This is me, about half an hour ago. My main emotion at the time was, although it doesn't show, a deep happiness at having achieved my ambition of doing nothing at all today - not even dressed yet at 5pm! Hurrah!
Yesterday, not working because still not quite well, I nevertheless and unavoidably spent much of the day running around. That is, two hours of it were spent in the optician's shop, admittedly doing nothing much, but it was still more stressful than sleeping, which was what I wanted to be doing. (There may be more on that particular, and peculiar, peccadilo anon.)
Yesterday afternoon I went into town to record four poems for a very enterprising young poet and student called Alex Pryce, who has a website of poetry podcasts. (She's only 19! And she got the funding! More impressive than my own dossy kids, I say.) We sat in a VERY plush office at NESTA, just off Fetter Lane - appropriately for podcasting, it looked like a gleaming white space-pod: two small poetry people round a giant table with orange leather swivel chairs, and I read four rather quirky poems into a posh, very officlal-looking, microphone.
Then I had an hour to kill before the shockingly penultimate poetry reading at Oxfam Books & Music - after four years of Todd Swift's seasonal events, one has bevcome accustomed to their simply happening as usual - so, finding myself very near Dr Johnson's house, I paid him a visit. Strange place, and strange to be in his house. I feel like I know him so well - and I don't think he was home. But it was lovely to be there, in his bedroom even! (Lawsie!) But, it's a shame, none of his windows look out on anything remotely like what the great man would have seen from them. The whole neighbourhood was heavily bombed in the war; his house escaped only by a miracle, and at the cost of the roof of his famous garret.
There were many pictures, including almost every portrait you've ever seen of Johnson. That was a thrill. And was struck, once again, as I always am, by how kind David Garrick (the great actor) looked. He was a lovely man, a great mimic, and had a party routine of Johnson squeezing a lemon into a punch bowl, (apparently with "uncouth gestures"), saying, "Whoosh for poonsh?" And I saw Mrs Thrale's tea service! Another, & great, thrill. But of "Dr Johnson and his friends" there was precious little sign of any women, which seems a great shame.
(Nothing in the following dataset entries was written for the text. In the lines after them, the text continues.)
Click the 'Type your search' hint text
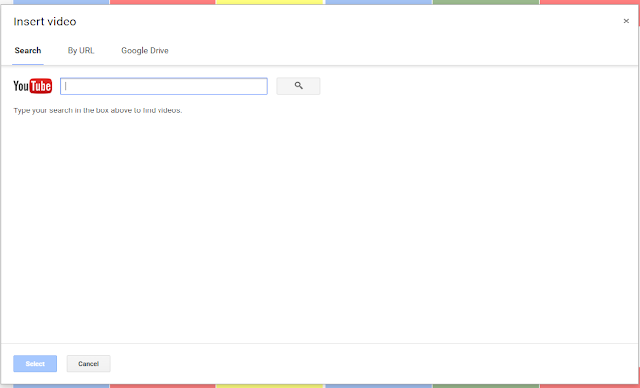 (98, 111)
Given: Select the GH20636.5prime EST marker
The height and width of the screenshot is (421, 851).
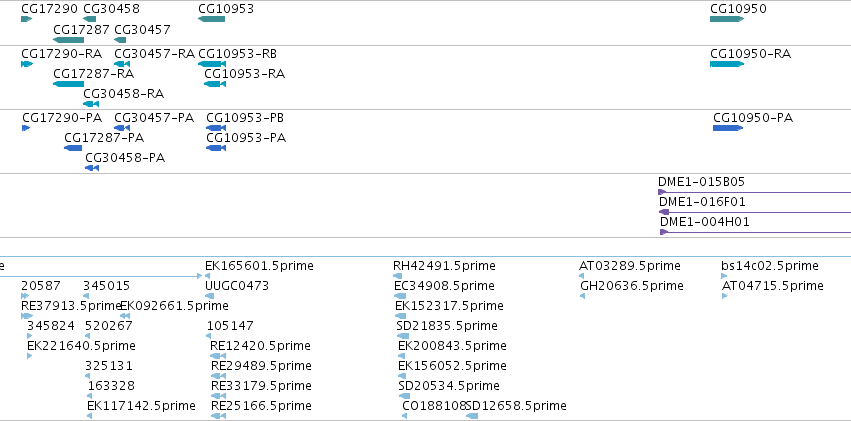Looking at the screenshot, I should tap(583, 296).
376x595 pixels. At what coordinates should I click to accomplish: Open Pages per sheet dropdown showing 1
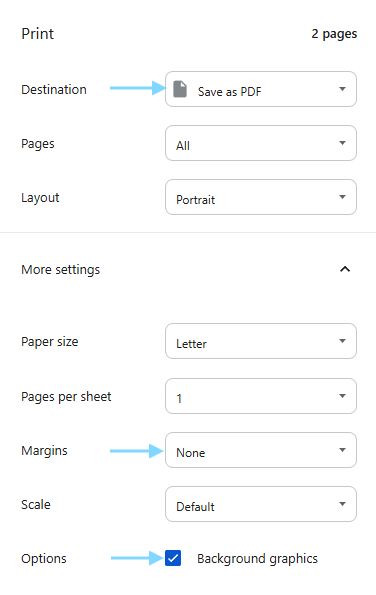[x=261, y=396]
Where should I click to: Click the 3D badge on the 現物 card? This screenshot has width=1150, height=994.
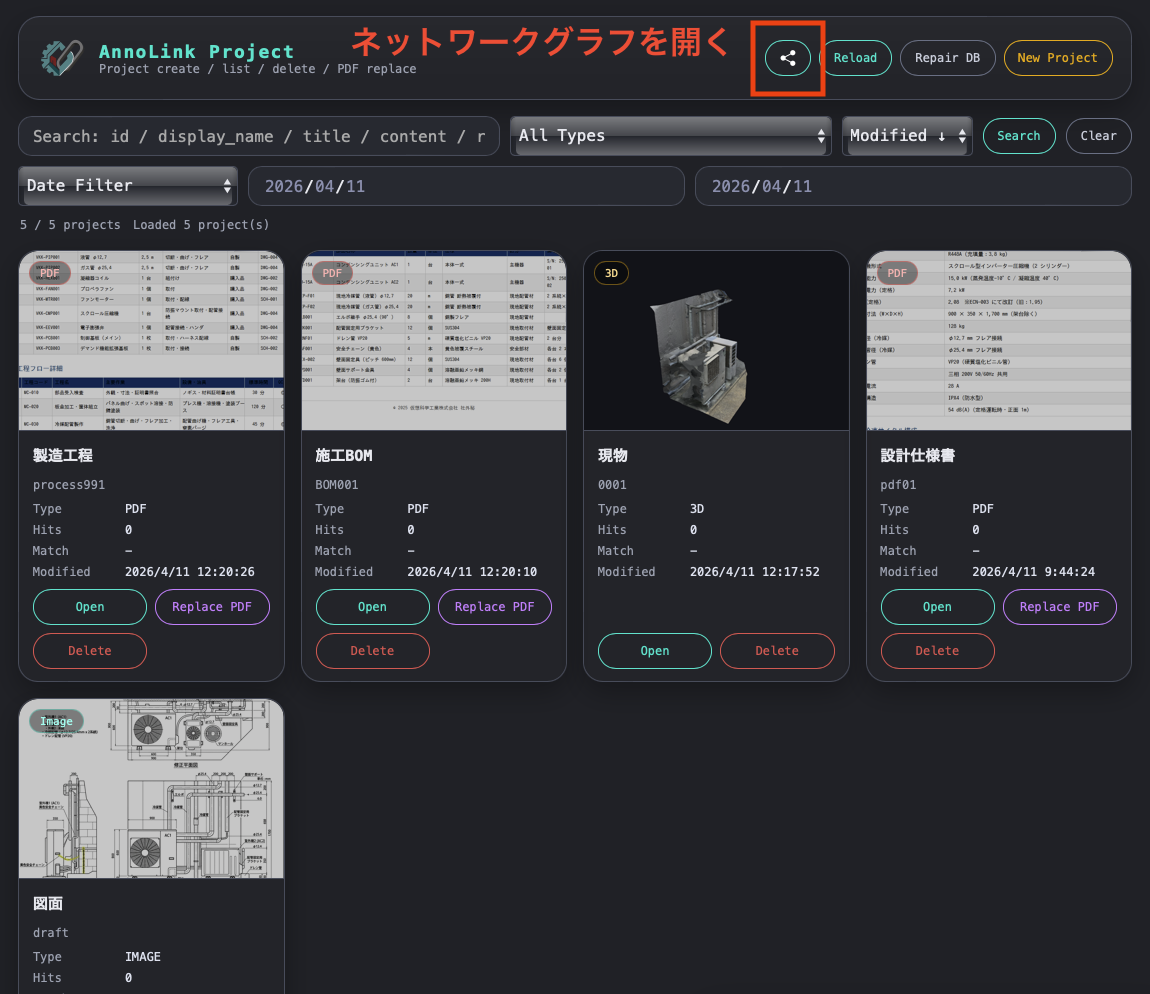(x=611, y=272)
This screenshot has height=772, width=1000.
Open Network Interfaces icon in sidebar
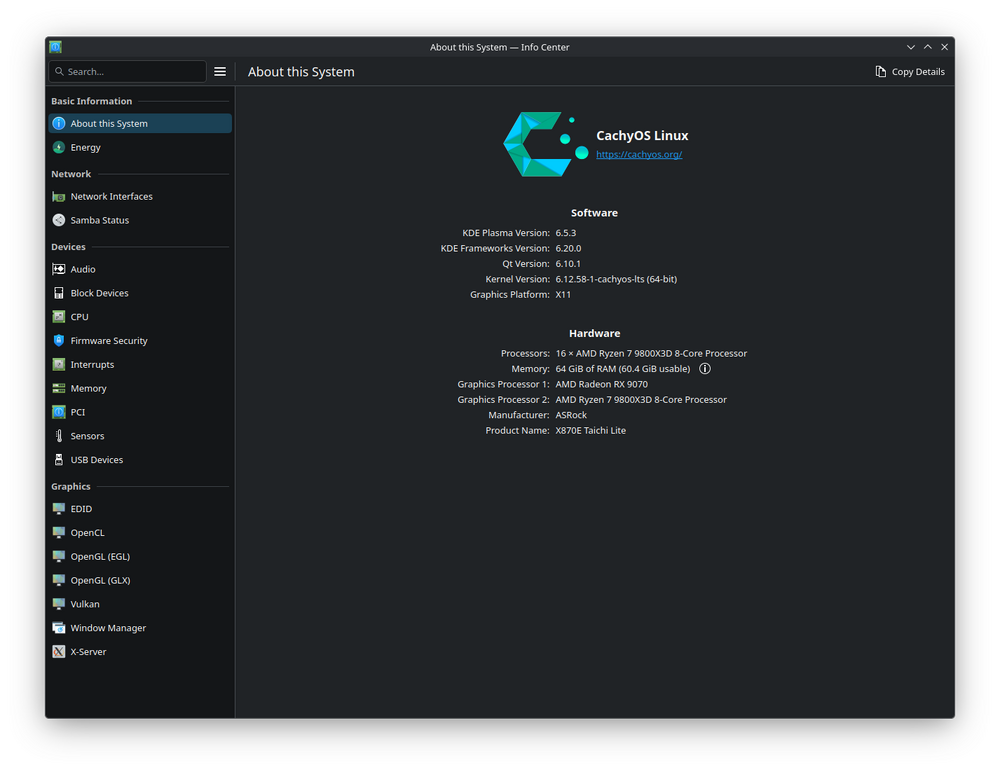(x=59, y=197)
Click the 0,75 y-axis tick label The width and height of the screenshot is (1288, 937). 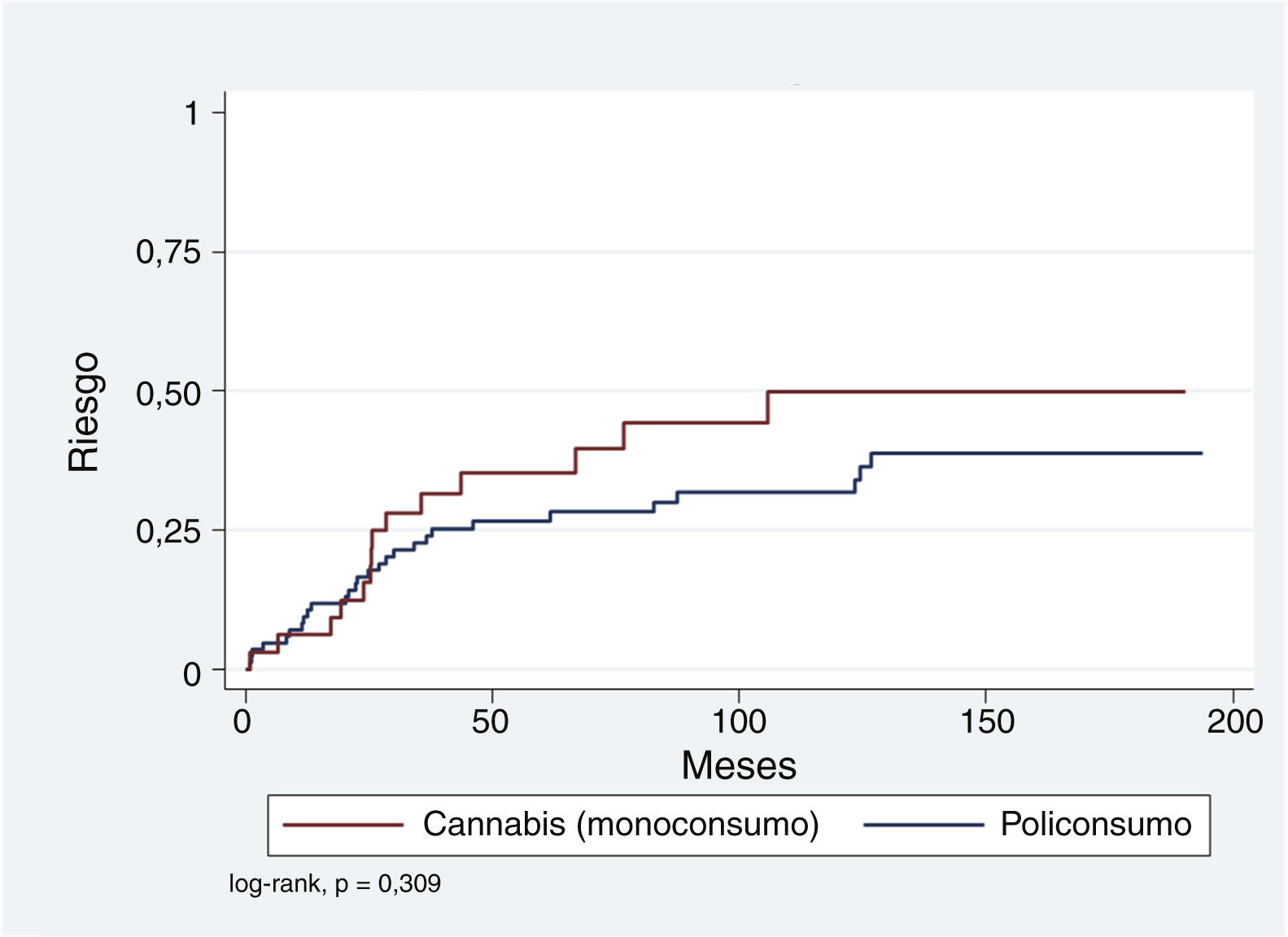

I came to him, after all, through the wonderful Fanny Burney.
And then a rainy, Londony trudge up to Marylebone for the reading (maybe a gift from the Doctor, whom I consider in many ways to be the embodied spirit of London, even though not originally "from" the city), by way of two buses and a long walk through Fitzrovia - by then already feeling debilitatingly tired - and an excellent evening. Three Salt poets in a row - Chris McCabe, Giles Goodland, and Julia Bird (whose book will be published in autumn 2008) - were fascinating and fun, with possibly more "innovative" (is that really the word we use?) work from the first two than you mostly hear in Oxfam... I loved them, they were funny and serious and sort of questing... though I could see two older poets shaking their heads as Chris McCabe read his letter to Rimbaud. One told me afterwards, "I just don't agree with him about Rimbaud!" Love that too. But I am on a book-buying moratorium and so did not take anything home with me from any of the authors. Damn. A splendid evening, though!
In addition, Chris Beckett's poems, inspired by his Ethiopian childhood, are always wonderful to hear & he was fab last night. Fleur Adcock was lovely; she read a poem about water, and ancestors, that has stayed with me a lot today. Mario Petrucci read from his new book , and Matthew Sweeney (not Matthew Sweney), dashing about the country like a blue-arsed fly to promote his new book, Black Moon, gave a very spirited reading at the end, rousing us to a finish.
I got home late, & struggled all night to stay asleep in the midst of intensely vivid, jumbled dreams. I managed to pretty much stay asleep till about ten, & then swore to stay in bed all morning and do nothing all afternoon. Well - I was going to do wome writing. But then I watched all the last week's EastEnders episodes instead. Ahem. Stacey in that mothbally wedding dress!!
Looks like I've succeeded, then. And I do feel better for it I think. But now I have a pizza date with three girls.